On Fri, 11 May 2007, Jules Bean wrote:
Henning Thielemann wrote:
I want to parse and process HTML lazily. I use HXT because the HTML parser is very liberal. However it uses Parsec and is thus strict. HaXML has a so called lazy parser, but it is not what I consider lazy:
*Text.XML.HaXml.Html.ParseLazy> Text.XML.HaXml.Pretty.document $ htmlParse "text" $ "<html><head></head><body>"++undefined++"</body></html>" *** Exception: Prelude.undefined *Text.XML.HaXml.Html.ParseLazy> Text.XML.HaXml.Pretty.document $ htmlParse "text" $ "<html><head></head><body>&</body></html>" *** Exception: Expected "" but found & at file text at line 1 col 26
If it would be lazy, it would return some HTML code before the error.
Are you sure that it is the parser, that is not lazy, and it isn't that the pretty printer is overly strict?

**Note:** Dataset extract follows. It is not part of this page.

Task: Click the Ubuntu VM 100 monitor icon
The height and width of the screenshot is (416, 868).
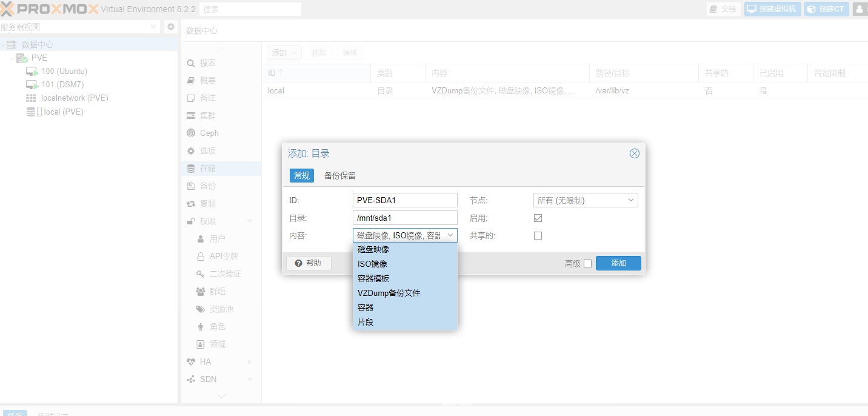Action: pyautogui.click(x=32, y=72)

From the evidence above the parser could be returning some results before the error, and the pretty printer strictly slurping it all up to the error and then dying.
I know, but the type of the Polyparse parser prohibits lazy parsing. Unfortunately there is no Show instance for HaXML trees, so one cannot easily see whether laziness gets lost in the parser or in the pretty printer.